- _WHAT THE EXERCISE ASKS_
Below is a listing; restate from it, character for character, the lines beginning at the line holding "This screenshot has width=790, height=535." and ending at the line holding "Task: Sort Address Name column descending", both included.

*** EXCERPTED RECORDS ***

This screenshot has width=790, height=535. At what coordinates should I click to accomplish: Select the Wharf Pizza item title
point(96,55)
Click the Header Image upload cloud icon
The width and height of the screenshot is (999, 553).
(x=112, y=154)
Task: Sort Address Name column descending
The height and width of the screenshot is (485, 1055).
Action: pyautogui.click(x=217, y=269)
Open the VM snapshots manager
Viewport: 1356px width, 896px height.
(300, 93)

*** End of EXCERPTED RECORDS ***
*** EXCERPTED RECORDS ***

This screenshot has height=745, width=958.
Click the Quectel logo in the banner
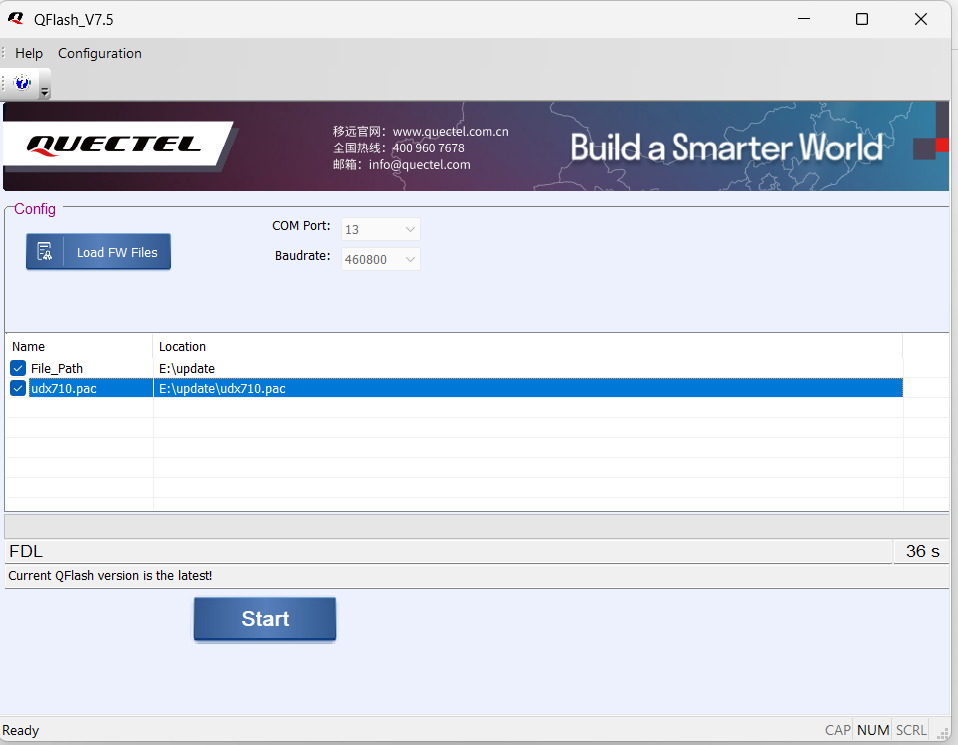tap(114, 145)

*** End of EXCERPTED RECORDS ***

- _OUTPUT BELOW_
This screenshot has width=790, height=535. At what coordinates should I click to accomplish: Select the Wharf Pizza item title
point(96,55)
Click the Header Image upload cloud icon
The width and height of the screenshot is (999, 553).
(x=112, y=154)
Task: Sort Address Name column descending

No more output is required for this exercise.